» Exercise:
Your answer should consist of each line below that contains the string "Task".

» Source material:
============================================================
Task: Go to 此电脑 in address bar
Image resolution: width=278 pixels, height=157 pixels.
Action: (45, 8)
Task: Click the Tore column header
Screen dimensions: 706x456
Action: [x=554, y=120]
============================================================
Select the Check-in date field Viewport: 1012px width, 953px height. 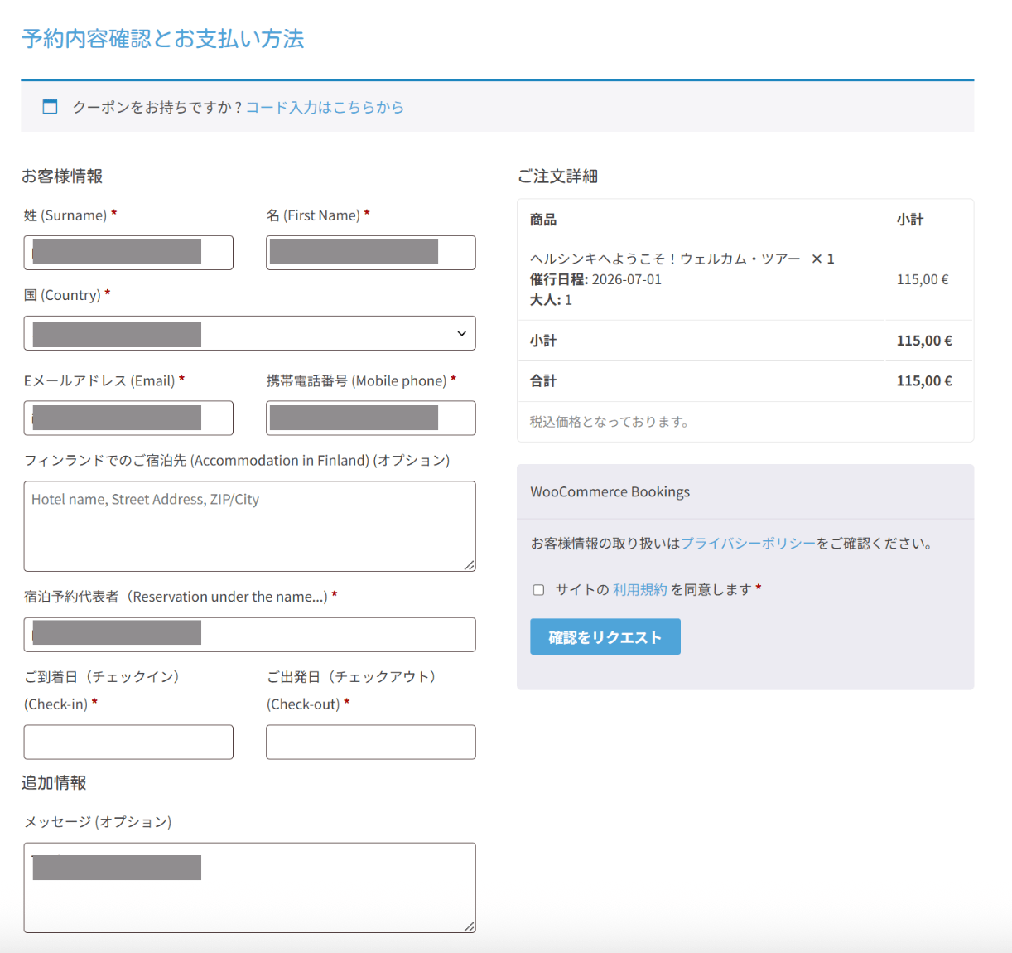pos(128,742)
============================================================
» Result:
Task: Go to 此电脑 in address bar
Task: Click the Tore column header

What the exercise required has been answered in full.